Q-I’m on a website called Tumblr, and want to put out “Tumblr: The Unofficial Album” with musical parodies I’ve written of the content in that site, which is actually content from TV shows, books, movies, etc. For example, there’s a song titled “A Doomsday Love Story”, which is about the Rose/Doctor pairing in Doctor Who, set to the music of Taylor Swift’s “Love Story”. All the songs are parodies, but none of them really have much to do with the songs they’re set to. Is it legal for me to do this? If maybe I added a sort of disclaimer saying I don’t own the songs or the works I’m singing about? If so, what would I have to put in that disclaimer? Or would I have to get explicit permission from the creators of both works? Or a license? Thank you for your advice.

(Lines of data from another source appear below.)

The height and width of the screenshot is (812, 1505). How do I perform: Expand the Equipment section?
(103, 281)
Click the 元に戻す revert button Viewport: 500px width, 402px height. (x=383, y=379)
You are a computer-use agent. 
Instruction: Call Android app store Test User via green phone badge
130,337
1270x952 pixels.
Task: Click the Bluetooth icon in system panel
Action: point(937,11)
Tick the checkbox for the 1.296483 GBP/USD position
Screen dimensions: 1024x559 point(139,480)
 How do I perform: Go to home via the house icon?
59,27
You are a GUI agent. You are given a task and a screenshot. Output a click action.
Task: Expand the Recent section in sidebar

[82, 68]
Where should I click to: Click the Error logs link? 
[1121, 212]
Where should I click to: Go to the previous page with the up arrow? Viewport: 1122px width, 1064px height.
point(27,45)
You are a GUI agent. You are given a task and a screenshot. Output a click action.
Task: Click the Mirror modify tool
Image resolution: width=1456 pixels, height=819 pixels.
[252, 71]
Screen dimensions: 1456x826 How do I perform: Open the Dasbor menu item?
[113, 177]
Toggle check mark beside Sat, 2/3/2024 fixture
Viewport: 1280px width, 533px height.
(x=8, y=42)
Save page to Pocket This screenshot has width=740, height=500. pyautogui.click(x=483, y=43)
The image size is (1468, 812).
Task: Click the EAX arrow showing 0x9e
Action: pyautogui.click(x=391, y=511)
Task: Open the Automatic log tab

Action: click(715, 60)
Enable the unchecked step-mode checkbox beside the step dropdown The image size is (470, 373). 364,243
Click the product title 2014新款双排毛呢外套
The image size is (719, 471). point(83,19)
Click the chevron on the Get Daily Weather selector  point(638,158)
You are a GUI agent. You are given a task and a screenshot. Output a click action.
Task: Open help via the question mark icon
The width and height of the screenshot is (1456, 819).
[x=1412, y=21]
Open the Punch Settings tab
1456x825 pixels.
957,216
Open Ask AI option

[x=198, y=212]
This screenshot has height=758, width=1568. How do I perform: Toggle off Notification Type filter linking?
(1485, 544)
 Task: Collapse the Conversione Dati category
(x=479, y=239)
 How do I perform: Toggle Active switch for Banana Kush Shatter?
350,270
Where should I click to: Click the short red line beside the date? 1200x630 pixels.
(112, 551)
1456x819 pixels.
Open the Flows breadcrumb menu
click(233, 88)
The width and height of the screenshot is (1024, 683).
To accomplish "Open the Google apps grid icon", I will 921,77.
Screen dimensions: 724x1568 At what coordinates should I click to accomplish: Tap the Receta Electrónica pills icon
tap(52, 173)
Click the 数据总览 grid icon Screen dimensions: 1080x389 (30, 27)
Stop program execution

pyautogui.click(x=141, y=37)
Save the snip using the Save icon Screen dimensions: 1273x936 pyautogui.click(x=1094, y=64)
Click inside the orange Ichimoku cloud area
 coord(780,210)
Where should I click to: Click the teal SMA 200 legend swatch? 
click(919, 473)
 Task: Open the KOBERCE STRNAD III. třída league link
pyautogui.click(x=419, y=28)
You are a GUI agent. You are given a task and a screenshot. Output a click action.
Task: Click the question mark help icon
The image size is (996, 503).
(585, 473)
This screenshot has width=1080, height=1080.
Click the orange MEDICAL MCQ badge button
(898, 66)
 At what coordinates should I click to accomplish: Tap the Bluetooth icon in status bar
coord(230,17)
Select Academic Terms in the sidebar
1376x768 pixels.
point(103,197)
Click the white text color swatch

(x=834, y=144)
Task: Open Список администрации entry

A-You probably don’t meet the tests for ‘parody,” it’s not impossible that with some guidance from a knowledgeable attorney and some changes to your concept and content, you MIGHT meet the test for parody… What I would advise is that you make sure to ask any attorney you approach this: even if you do properly change your content so that it is considered a social commentary and properly combines the elements of the parodied song with Tumblr content, how much will it cost you to defend that position in court against the copyright owners? That is the problem with creating something that is or should be considered legal based on a fair use theory- it costs quite a bit of money to prove it in court. Often times, if the original creator has money and the parody-creator doesn’t, that is what predicates the outcome… not the question of whether or not the parody truly is a “legal” parody.